With 423 posts and counting, this blog is beginning to get a bit out of hand. Trying to go back and check posts, restore lost You Tube clips, and answer previously unseen comments, is becoming an almost impossible task. I try to put some time aside for this each week, but it doesn’t always happen that often. New posts, and life in general, just gets in the way.
This blog has changed remarkably, from the original idea of a country diary, something to look back on in years to come, and serve as a record of my move to Norfolk. I did not anticipate ‘followers’, or all the (much-desired) comments. I really just expected that a few friends and family might drop in occasionally, simply to see what we were up to. I had no idea that I would become part of a unique blogging community, one that follows each other around the select circle of some very different blogs.
I’m not complaining. The blog has become my voice to the world, and the community is as close to me as electronic companionship can possibly provide. I have even managed to cross that divide, and met actual people, known from the blog. I just never counted on it taking me over to the extent that it has. I worry about the ‘lost’ posts. Some of my (for me) best stuff, so far down the line now, that it is never read by fresh eyes. Let’s face it, who ever looks back over a couple of years, when you discover a blog that you like? My solution, strange as it will seem, is to read them myself.
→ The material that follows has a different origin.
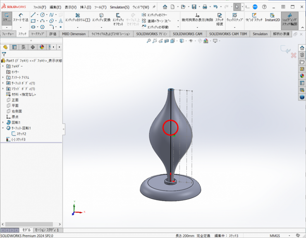Open the 挿入(I) menu

pyautogui.click(x=86, y=7)
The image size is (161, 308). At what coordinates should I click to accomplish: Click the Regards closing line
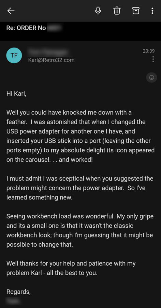18,292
Not only randomly selecting posts from my own back catalogue, but looking at what others cherry-pick to read on occasion, and re-reading it personally.
Many people manage their blogs well, and with systems and plans. WordPress Advice will suggest that you delete old comments, un-follow flat and tired blogs, and use moderation to allow only certain comments. They also suggest that you might consider deleting older posts, and those that have never been read, commented on, or liked. I thought about this, but ultimately, it felt like being asked to choose which child you loved best. It’s just not possible. Even the first few hesitant posts, devoid of literary merit, lacking entertainment value or any opinion worth broadcasting, they are still dear to me. Like my first driving licence, or a baby’s shoes, they seem to need to be kept forever. From them, I can see the development, chart the progress, and discover what has changed, to make me more confident as a blogger, as well as getting re-blogs, and articles published on other websites.
One thing that I have discovered, is that little has changed. Some of the posts that I consider to be my best work, were written soon after starting out. I do find the whole process easier now. I use notes less and less, and I am able to write most posts completely off-the-cuff, as soon as the idea or inspiration occurs to me. I tend not to write posts in draft so much, something I used to do a lot. Start them, save them as a draft, and go back and work on them, over and over. I have more or less abandoned this now, and just write, check, and publish immediately. I do use video clips for film and music posts these days. They give the reader an idea of what I am on about, and save them the chore of finding the right film, or song, themselves. Still no photos. That will never happen now. I have set my mind on a photo-free blog, for many reasons already discussed at length.
Perhaps I should manage my output. Not less posts, as I once promised, and failed to deliver. I took the suggestions that less is more; quality, not quantity should be my desire. I thought about it for a while, then something came to mind, and I wrote yet another post. It happens that way, and try as I might, I just can’t stop it. What I feel that I should consider more, is variety. I am aware that my posts tend to be published in cycles. Lots of Ambulance Stories were followed by lots of film and cinema posts, then in turn by many vignettes of my life in Norfolk. Just lately, the Significant Songs section is overwhelming me, and also the blog. I will endeavour to arrange the posts in a more varied fashion, so as not to alienate my much-valued regular readers. No promises though.
So, what about Blog Management; what have I managed to glean from my couple of hours sorting through all my stuff? Well, if you want to ‘prune’ something, get a rose bush. If you feel it is OK to delete old comments, why ask for them in the first place? If you thought something was good enough, or relevant in some way, that you pressed the ‘Publish’ button, why delete it now? Live with what you have done, accept the weight of your blog, and above all, don’t stop blogging. Oh, and don’t even think about ‘Managing’ it.